The House of Data Imperiali bulletins are extracts from the articles of the Legal Information Service (SIG) edited by Mr. Rosario Imperiali d’Afflitto.

The SIG is available by subscription only.

For further information, please email: segreteria@imperialida.com

Executive Order for EU-US data flows

On October 7, 2022, President Biden signed an executive order (Executive Order on Enhancing Safeguards for United States Signals Intelligence Activities – “EO”) regarding new safeguards under the U.S.-EU political agreement for the transfer of personal data and, in particular, for possible data access by federal security agencies.

Privacy Shield

Previously, the Privacy Shield program had been the subject of an adequacy decision by the EU Commission; as a result of that decision, from 2016 personal data flows between business entities between the two sides of the Atlantic could be considered free, based on Article 45 of the GDPR. The program required compliance with seven data protection principles and annual self-certification by the company concerned, to the Department of Commerce about adherence to those principles.

Schrems II Consequences

The CJEU’s ruling on the Schrems II case had invalidated the Privacy Shield program that was deemed unsuitable to provide adequate safeguards for the rights and freedoms of European data subjects, especially with regard to the indiscriminate power of data access by law enforcement and federal security agencies.
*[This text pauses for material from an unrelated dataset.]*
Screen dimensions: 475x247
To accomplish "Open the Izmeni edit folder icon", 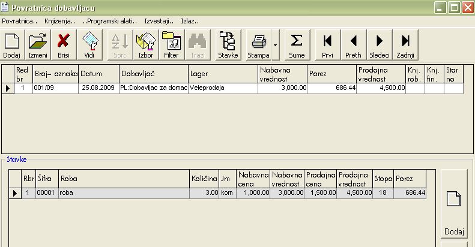I will (38, 45).
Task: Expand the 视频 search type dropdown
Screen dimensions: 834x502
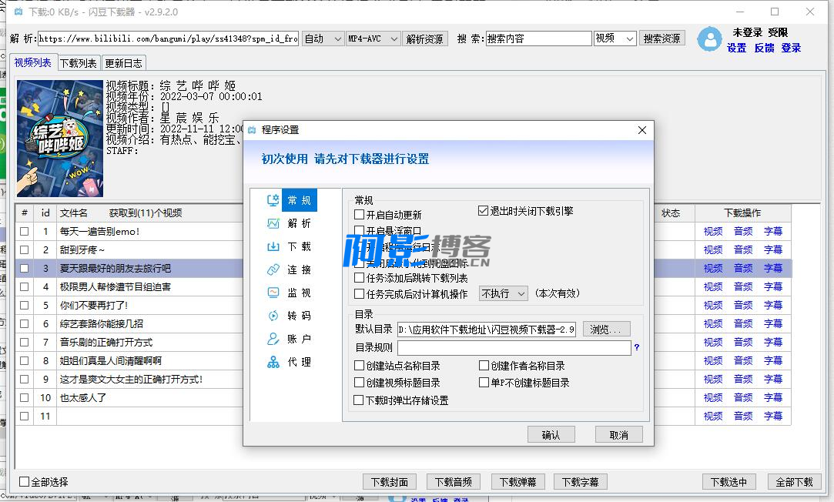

The Court’s decision in July 2020 (C-311/18, Facebook Ireland and Schrems) has the consequence of taking away an important instrument of legitimacy for trans-Atlantic flows of personal data and raises the question of finding an alternative legal solution, which, however, is not immediately achievable.

While waiting for the time required by the conduct of new U.S.-EU political negotiations for the adoption of a replacement agreement to the Privacy Shield, exporting data controllers have had to make use of one of the additional safeguards in Articles 46-47 of the GDPR. The distinction in legal effect between the Commission’s adequacy decision regarding a particular shared program and the adoption of one of the aforementioned safeguards in Articles 46-47 of the GDPR is significant: in the former case, data flows are legitimate with respect to all those who are members of the program; whereas in the case of the aforementioned safeguards, only flows that affect the signatories to specific contractual agreements (e.g., SCC SCC or BCR) or who are in one of the additional conditions provided for in Article 46 (adherents to codes of conduct or certification mechanisms and others). 

Transfer impact assessment

A further consequence of the CJEU’s decision in the Schrems II case is that it has required data exporters, data controllers and processors, to subject the transfer to a prior assessment (so-called “TIA” – Transfer Impact Assessment) covering: 

  • Verification that U.S. law is in accordance with essential European safeguards, i.e.:
  1. Provide for clear, precise and accessible laws
  2. Ensure that processing is necessary and proportionate with regard to the legitimate objectives pursuedù
  3. Include an appeal mechanism
  4. Include effective means of remedy for data subjects 
  • The assessment of whether the practice adopted by U.S. government agencies undermines the law of that country. 

Where this assessment concludes that U.S. law or practice fails to protect the fundamental rights of data subjects, exporting subjects should identify and implement additional measures that may include technical, contractual, or operational safeguards to compensate for these shortcomings.